§ **CONSIGNE ÉCRITE A**
Range dans un tableau Markdown à deux colonnes, « N° » et « Ligne », les lignes fournies en commençant à celle qui contient "Task: Click the Blockchain column header" et en finissant à la dernière ligne fournie, les deux comprises. Saute les lignes vides et laisse les images de côté.

§ **EXTRAIT DU TEXTE**

# Problème sur port FireWire 800



## mi@hel26 (15 Avril 2010)

Bonsoir, j'ai acheté un drive dock quadro que j'ai branché sur le port FW800 et mon disque de 2To, n'est jamais monté sur le bureau. J'ai ensuite éssayé le port USB et FW 400 et la aucun problème mon disque montait sur le bureau.  Depuis mes autres DD ext monté en FW800 ne montent plus sur le bureau.  Apparement seul le port 800 est touché.  Est-il sur la carte mère ou peut-on le changer facilement ?  Qui pourra me le dire ?
Quelqu'un a t il eu les mêmes problèmes avec un drive dock quadro ?
A vous lire


----------



## Membre supprimé 2 (15 Avril 2010)

Bonsoir,

Dans le menu Pomme > A propos de cet ordinateur > Plus d'infos > Firewire, qu'est-ce qui apparaît ? Chez moi : 

"Bus FireWire :
Vitesse maximum :	Jusqu&#8217;à 800 Mb/s"

Il serait bon de faire un Apple Hardware Test, à partir du disque d'installation, pour vérifier l'état du port Firewire. La procédure est expliquée *ICI* sur par le support Apple.

Des personnes qui avaient eu un problème similaire l'ont réglé en procédant à un reset PRAM et PMU.


*Note du modo :* et celles qui ne savaient pas comment faire sont allées le demander dans la section adéquate du forum, parce que là, ça n'est pas un problème sur le périphérique, mais sur le Mac !

On déménage !


----------

§ **DONNÉES FOURNIES**
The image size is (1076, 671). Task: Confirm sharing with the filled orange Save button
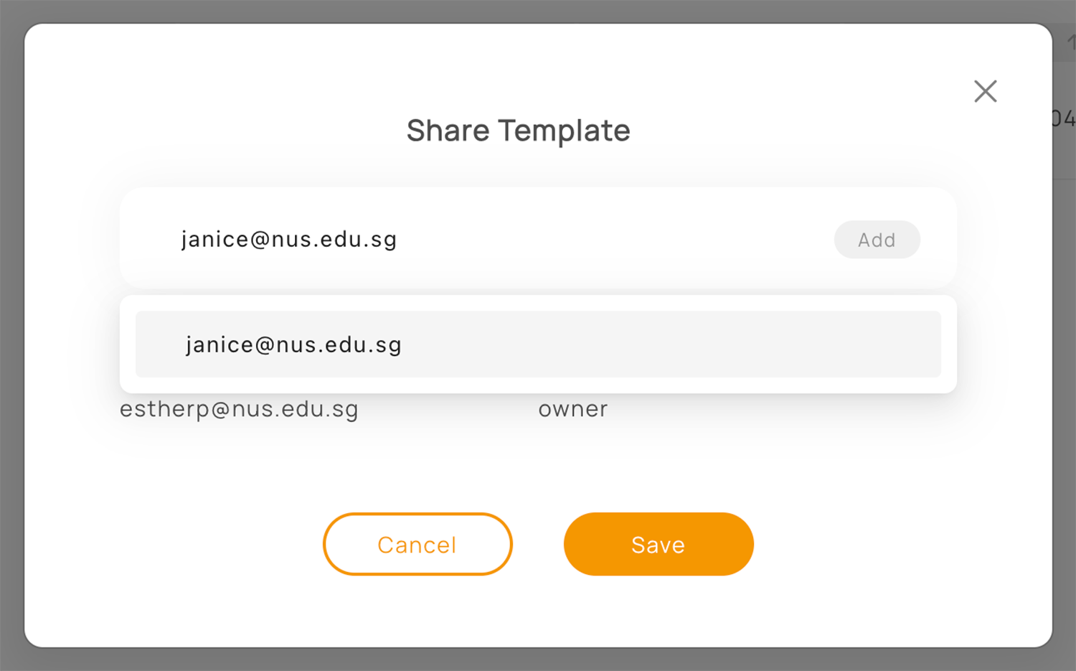click(x=659, y=544)
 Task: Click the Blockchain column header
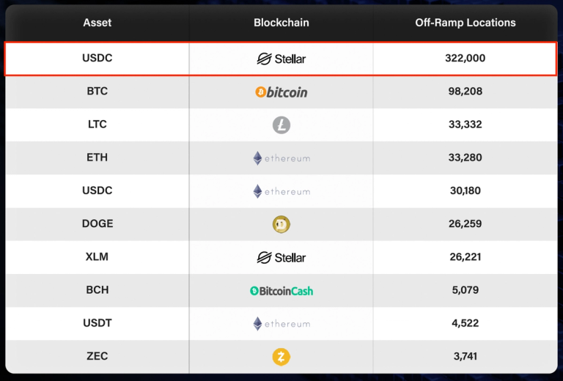tap(282, 23)
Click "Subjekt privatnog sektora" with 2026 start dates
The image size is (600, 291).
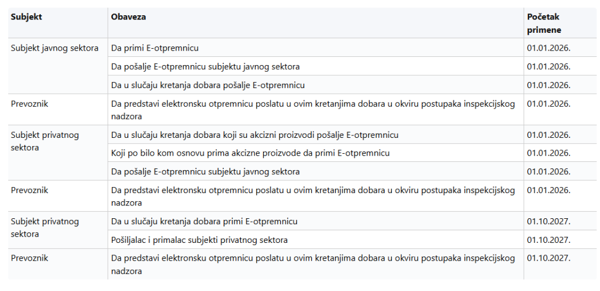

§ **CONSIGNE ÉCRITE B**
Recopie mot pour mot le passage de la discussion sur le port FireWire, en commençant à "Dans le menu" et en terminant à "sur le Mac !".

§ **RÉSULTAT A**
| N° | Ligne |
|---|---|
| 1 |  Task: Click the Blockchain column header |
| 2 | tap(282, 23) |
| 3 | Click "Subjekt privatnog sektora" with 2026 start dates |
| 4 | The image size is (600, 291). |

§ **RÉSULTAT B**
Dans le menu Pomme > A propos de cet ordinateur > Plus d'infos > Firewire, qu'est-ce qui apparaît ? Chez moi : 

"Bus FireWire :
Vitesse maximum :	Jusqu&#8217;à 800 Mb/s"

Il serait bon de faire un Apple Hardware Test, à partir du disque d'installation, pour vérifier l'état du port Firewire. La procédure est expliquée *ICI* sur par le support Apple.

Des personnes qui avaient eu un problème similaire l'ont réglé en procédant à un reset PRAM et PMU.


*Note du modo :* et celles qui ne savaient pas comment faire sont allées le demander dans la section adéquate du forum, parce que là, ça n'est pas un problème sur le périphérique, mais sur le Mac !